This column was originally published in 2003. We feature it this week in honor of a very special mama. The first issue of the JFP was published on Sept. 22, 2002, Miss Katie's birthday.
I read and write because my mother couldn't. I learned my mother was illiterate when I came home from school one day in the third grade, and demonstrated my new and rather clunky cursive writing skills to her. She hugged me and, to my surprise, started crying. Then she sat me down, swallowed hard and said, "Donna, I can't read or write. I didn't go to school a day in my life." She added, "I need your help."
This shocked me. I had seen Mama looking at mail, magazines, even books. I had watched her sign her own name lots of times. But, it turns out, she was faking the reading part, and she had learned to write certain words by copying them hundreds of times. As her nieces and nephew were born, I would later watch her fill pages with the shapes that made up their names.
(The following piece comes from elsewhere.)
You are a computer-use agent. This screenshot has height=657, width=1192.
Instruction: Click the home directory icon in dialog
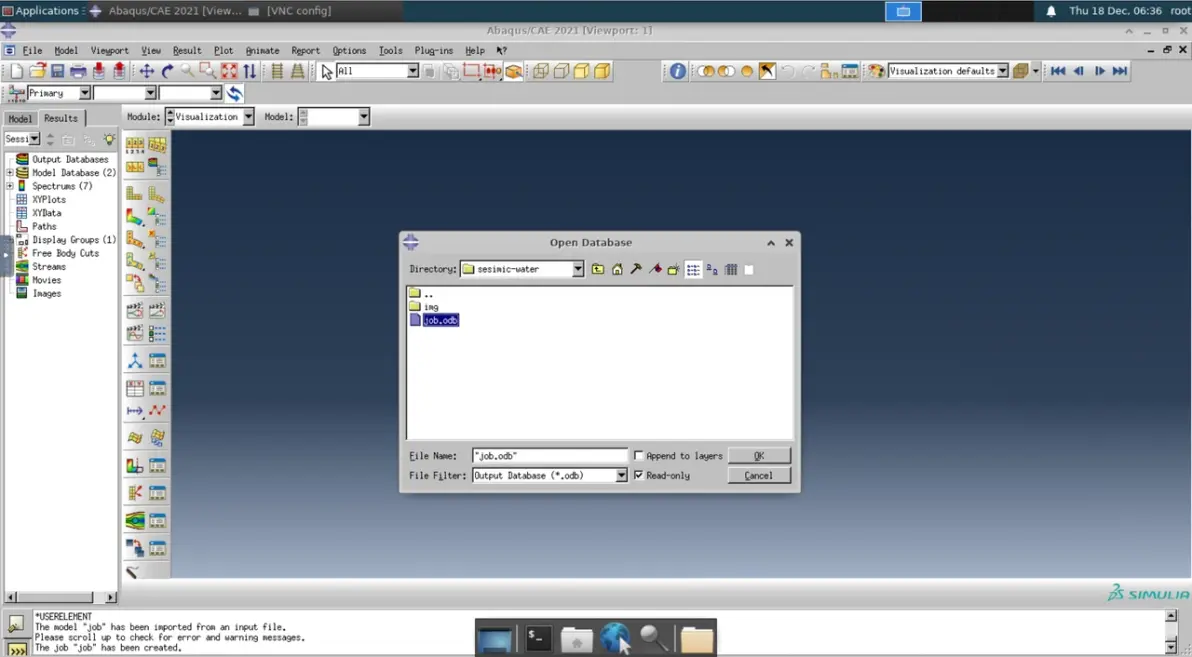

Back when she was growing up, she had to stay home to cook, clean, pick, peel and hoe while her brothers attended school. In Neshoba County at that time, schooling was on a "need to know" basis. As a girl, it was thought, she didn't need to know.
So I started doing Mama's "business," as she called it. My father—whose literacy was only slightly better—had died the year before. I also became her cover: She was painfully ashamed of her deficiency, and wanted nobody but me to know that she hadn't attended any school. She had managed to keep it from my two older brothers, who already lived away from home. I kept her secret, grabbing papers people brought her to look at and reading them out loud. They probably thought I was precocious or rude, but it helped Mama.
As I grew up, I watched my mother struggle to understand the world from inside a shell of illiteracy. She didn't have basic job skills, so she had to iron pants in a factory to make a living. She couldn't read newspapers, and asked me to read the Neshoba Democrat and the Meridian Star to her. She hadn't studied history or geography, so it was hard for her to comprehend the world outside Neshoba County.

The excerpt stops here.